:: Text passage ::
###

In an implementation, if the first metal and the first metal compound are doped with silicon, a work function thereof may be smaller than the work function of the first metal and the first compound not doped with silicon. Accordingly, a work function of the first conductive pattern 135 including iii) the first metal doped with silicon or iv) the first metal compound doped with silicon may be smaller than the work function of the second conductive pattern 140 including the third metal.

In an implementation, the first metal may include, e.g., tantalum (Ta) or molybdenum (Mo).

In an implementation, the first metal compound may include, e.g., a metal oxide such as La₂O₃, Sc₂O₃, Al₂O₃, MgO, HfO₂, Y₂O₃, or the like, a metal nitride such as LaN, TaN, TiN, TiSiN, TiAlN, AlN, or the like, or a metal carbide such as TiAlC or the like.

In an implementation, the second metal may include, e.g., a metal having a small work function such as lanthanum (La), scandium (Sc), hafnium (Hf), tantalum (Ta), or the like.

In an implementation, the first conductive pattern 135 may include TiN doped with La.

The first metal or the first compound of the first conductive pattern 135 may be doped with the second metal, which may have a small work function, or silicon, which may help reduce the work function of the first conductive pattern 135, and thus a flat band voltage (Vfb) of the first conductive pattern 135, which may depend on the work function thereof, may be lowered. Accordingly, the first conductive pattern 135 may have a small flat band voltage even without having a large volume, and the on-off operation of the first gate structure 161 including the first conductive pattern 135 may be performed even at a low voltage.

In an implementation, the third metal included in the second conductive pattern 140 may be a single crystal. In an implementation, the third metal may include, e.g., a metal with a low resistance such as molybdenum (Mo), ruthenium (Ru), copper (Cu), iridium (Ir), rhodium (Rh), or the like. In an implementation, the second conductive pattern 140 may include molybdenum (Mo).

###

:: Supplied records ::
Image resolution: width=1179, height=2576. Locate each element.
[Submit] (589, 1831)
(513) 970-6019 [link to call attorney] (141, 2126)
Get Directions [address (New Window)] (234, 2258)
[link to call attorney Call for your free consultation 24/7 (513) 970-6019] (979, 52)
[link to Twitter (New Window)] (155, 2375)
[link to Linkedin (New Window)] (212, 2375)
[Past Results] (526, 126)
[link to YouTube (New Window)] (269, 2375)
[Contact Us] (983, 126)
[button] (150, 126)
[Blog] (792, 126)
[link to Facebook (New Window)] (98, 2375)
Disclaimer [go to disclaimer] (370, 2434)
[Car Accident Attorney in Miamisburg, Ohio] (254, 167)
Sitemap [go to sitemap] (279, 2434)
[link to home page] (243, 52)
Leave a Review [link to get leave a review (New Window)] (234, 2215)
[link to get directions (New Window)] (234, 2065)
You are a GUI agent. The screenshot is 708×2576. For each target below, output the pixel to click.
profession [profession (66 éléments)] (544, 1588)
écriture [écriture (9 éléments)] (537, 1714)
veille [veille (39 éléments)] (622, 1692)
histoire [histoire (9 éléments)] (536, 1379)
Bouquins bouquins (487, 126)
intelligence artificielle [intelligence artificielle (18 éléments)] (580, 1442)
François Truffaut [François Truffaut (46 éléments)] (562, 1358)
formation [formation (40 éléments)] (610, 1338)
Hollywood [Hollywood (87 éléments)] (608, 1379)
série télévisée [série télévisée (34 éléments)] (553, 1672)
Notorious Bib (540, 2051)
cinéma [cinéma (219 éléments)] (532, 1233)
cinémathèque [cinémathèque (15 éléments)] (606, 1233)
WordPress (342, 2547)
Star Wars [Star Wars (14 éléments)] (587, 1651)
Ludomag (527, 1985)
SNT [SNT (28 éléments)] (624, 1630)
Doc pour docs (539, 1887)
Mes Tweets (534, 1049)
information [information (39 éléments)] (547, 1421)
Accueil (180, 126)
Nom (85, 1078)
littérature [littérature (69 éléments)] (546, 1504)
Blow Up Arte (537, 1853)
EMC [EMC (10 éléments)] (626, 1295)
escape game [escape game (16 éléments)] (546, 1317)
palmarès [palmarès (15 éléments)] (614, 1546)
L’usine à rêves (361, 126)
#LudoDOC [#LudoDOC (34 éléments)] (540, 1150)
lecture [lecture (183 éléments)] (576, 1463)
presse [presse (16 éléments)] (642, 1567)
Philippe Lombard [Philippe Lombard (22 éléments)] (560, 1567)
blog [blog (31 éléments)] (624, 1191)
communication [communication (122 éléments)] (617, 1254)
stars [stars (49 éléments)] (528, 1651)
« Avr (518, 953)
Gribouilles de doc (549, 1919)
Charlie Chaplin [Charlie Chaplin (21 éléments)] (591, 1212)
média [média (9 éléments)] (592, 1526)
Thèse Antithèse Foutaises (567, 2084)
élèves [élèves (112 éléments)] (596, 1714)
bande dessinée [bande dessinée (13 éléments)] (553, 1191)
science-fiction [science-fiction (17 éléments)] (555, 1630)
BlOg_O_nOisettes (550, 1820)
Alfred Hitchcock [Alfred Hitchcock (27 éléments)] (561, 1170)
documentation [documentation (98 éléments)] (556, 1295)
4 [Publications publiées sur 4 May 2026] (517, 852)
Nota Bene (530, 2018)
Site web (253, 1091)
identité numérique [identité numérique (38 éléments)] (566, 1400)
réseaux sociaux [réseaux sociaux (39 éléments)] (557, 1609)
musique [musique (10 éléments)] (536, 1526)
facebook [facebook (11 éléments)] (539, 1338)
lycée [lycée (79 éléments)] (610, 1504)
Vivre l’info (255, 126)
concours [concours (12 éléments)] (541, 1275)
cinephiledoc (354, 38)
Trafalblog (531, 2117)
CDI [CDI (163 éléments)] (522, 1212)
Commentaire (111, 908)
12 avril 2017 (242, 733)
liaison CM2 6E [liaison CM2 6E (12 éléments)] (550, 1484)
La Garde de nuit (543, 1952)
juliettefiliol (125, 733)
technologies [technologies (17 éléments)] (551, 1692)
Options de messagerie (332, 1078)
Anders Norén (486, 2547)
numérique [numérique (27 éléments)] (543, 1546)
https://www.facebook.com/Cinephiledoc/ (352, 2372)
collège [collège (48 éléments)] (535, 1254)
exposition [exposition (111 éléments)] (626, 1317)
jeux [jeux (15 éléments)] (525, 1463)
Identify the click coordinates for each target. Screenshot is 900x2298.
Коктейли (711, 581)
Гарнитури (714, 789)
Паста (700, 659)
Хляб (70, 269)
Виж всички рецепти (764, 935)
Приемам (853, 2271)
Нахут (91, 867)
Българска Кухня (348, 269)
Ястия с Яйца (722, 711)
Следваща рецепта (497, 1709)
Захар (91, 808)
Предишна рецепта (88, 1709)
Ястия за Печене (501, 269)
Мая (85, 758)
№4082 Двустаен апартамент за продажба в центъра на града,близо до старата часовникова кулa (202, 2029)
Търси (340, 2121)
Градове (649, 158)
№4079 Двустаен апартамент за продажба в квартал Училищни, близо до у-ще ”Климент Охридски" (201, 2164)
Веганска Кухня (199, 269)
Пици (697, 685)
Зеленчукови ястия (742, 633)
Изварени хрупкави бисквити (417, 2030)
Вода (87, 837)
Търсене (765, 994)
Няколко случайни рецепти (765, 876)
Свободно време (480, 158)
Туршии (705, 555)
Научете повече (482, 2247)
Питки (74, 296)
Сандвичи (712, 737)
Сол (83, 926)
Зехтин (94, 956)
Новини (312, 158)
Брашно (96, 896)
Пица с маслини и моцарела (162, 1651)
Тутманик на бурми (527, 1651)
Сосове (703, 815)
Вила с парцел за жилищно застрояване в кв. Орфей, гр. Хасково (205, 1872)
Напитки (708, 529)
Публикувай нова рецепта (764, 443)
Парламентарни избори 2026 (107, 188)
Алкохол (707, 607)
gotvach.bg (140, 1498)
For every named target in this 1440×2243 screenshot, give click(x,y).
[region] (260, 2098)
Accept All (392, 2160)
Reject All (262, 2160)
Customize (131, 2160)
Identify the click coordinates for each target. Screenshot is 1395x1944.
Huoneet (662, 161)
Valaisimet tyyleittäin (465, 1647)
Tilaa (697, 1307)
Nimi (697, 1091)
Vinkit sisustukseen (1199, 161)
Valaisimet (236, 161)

###

:: Directions ::
a. Answer these questions about the conductive-pattern passage, marking each answer with the same numeral:
(i) Which two metals are given as options for the first metal?
(ii) What does the first conductive pattern 135 include in the implementation that uses La?
(iii) Which metal may the second conductive pattern 140 include?
b. Shorten the paragraph in the conductive-pattern passage that begins "The first metal or the first compound of the first conductive pattern 135," keeping its main facts.
c. Please carry the conductive-pattern passage forward, starting after its last sentence.
You won't need the items for any of this work.

:: Written responses ::
a.
(i) Tantalum (Ta) or molybdenum (Mo).
(ii) TiN doped with La.
(iii) Molybdenum (Mo).

b. Doping the first metal or first compound of the first conductive pattern 135 with silicon or with a low-work-function second metal lowers the pattern's work function and therefore its flat band voltage (Vfb). As a result, the pattern can have a small flat band voltage without a large volume, and the first gate structure 161 can switch on and off at a low voltage.

c.
In an implementation, the first conductive pattern 135 may not need to have a large volume to have a low flat band voltage, and thus the space for the second conductive pattern 140 may be secured within the first recess, and thus the first gate structure 161 including the second conductive pattern 140 may have a low resistance.

The third conductive pattern 145 may include a fourth metal or a second metal compound, and a fifth metal may be doped in the fourth metal or in the second metal compound.

In an implementation, the fourth metal may include, e.g., a low-resistance metal such as molybdenum (Mo), and the second metal compound may include, e.g., a metal nitride such as TiN, TiSiN, TiAlN, or the like, or a metal carbide such as TiAlC or the like.

In an implementation, the fifth metal may include a metal having a small work function, e.g., lanthanum (La), scandium (Sc), hafnium (Hf), tantalum (Ta), or the like. The fifth metal may be doped into the fourth metal or the second metal compound included in the third conductive pattern 145, a dipole may be created in the third conductive pattern 145, and thus a lower surface of the third conductive pattern 145 contacting the second conductive pattern 140 may be positively charged.

In an implementation, the third conductive pattern 145 may include TiN doped with lanthanum (La).

The gate mask 150 may include, e.g., an insulating nitride such as silicon nitride.

In an implementation, the first conductive pattern 135 included in the first gate structure 161 may be doped with the first metal or silicon, and thus the first conductive pattern 135 may not need to have a large volume to have a low flat band voltage. Accordingly, the space for the second conductive pattern that may be included in the first gate structure 161 and have a relatively low resistance may be sufficiently secured, and thus the first gate structure 161 may have a low resistance.

In an implementation, as described below with reference to FIG. 3, the second conductive pattern 140 may grow only in the vertical direction, and thus the second conductive pattern 140 may include a single crystal metal. Accordingly, the second conductive pattern 135 may have a low resistance.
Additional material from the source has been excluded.